イ 保険証書上の死亡保険金受取人を相続人としている場合

 受取割合は亡くなった被保険者の相続人の法定相続割合になります。被保険者とは保険がかけられている人のことです。先ほどの例では,夫は契約者であり被保険者です。

 ここでの相続人は「被保険者の相続人」のことを指しています。アの場合で言う相続人は「保険証書上の死亡保険金受取人の相続人」のことを指しています。混同しやすいのでお気をつけください。

参考ブログ:「保険金受取人が相続人のときの相続人の範囲とその受取割合の取扱い

2.保険金受取人が保険事故発生時に同時に死亡した場合

(1)保険金受取人が保険事故発生時に同時に死亡した場合の受取人

 こうした同時死亡の場合には,同時に死亡した者は保険証書上の死亡保険金受取人の相続人とはなりません

 たとえば夫婦が同時に死亡したような場合ですと,死亡保険金受取人である妻の保険金の請求権に関する相続人としては,夫はカウントされません。
参考ブログ:「家族全員が死亡,妻を受取人にした夫の保険の受取は夫の両親になるのだろうか。

(2)保険金受取人が保険事故発生時に同時に死亡した場合の受取割合

 保険金受取人が保険事故の発生前に死亡した場合の受取割合(1.(2))と同じ扱いになります。
 つまり,特定の者を指定している場合は,その指定された人(保険証書上の死亡保険金受取人)の相続人の全員が同額を受け取ります。
 相続人としている場合には,死亡した人(被保険者)の相続人がその法定相続割合にしたがって保険金を受け取ります。

3.まとめ

 死亡保険金受取人が先に死亡してしまった場合には,忘れずに受取人の変更手続きをおこない,意図した人が保険金を受け取ることができるようにしておくことが大事です。

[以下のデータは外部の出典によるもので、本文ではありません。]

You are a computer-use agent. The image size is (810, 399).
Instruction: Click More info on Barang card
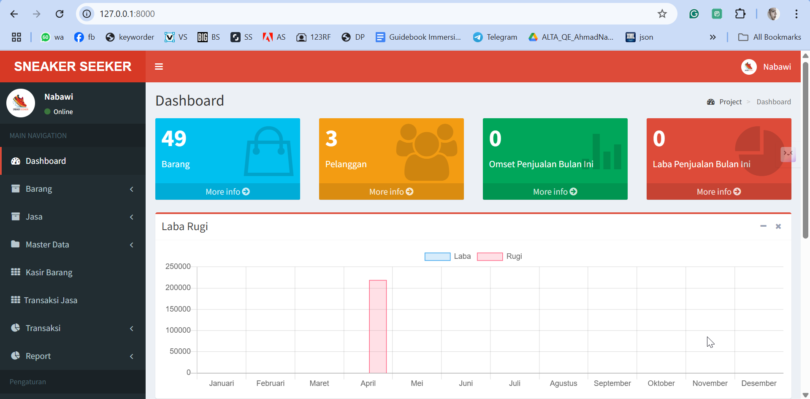pos(228,192)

注意:保険証券に記載された死亡保険金受取人の相続人が,死亡保険金の請求権を相続します。(保険法46条(保険金受取人の死亡))となっていますが,この保険法46条は任意規定です。
したがって,保険契約を結んだ生命保険会社の約款によっては違う内容になっていることもあります。ご自分の契約については契約保険会社の約款でご確認ください。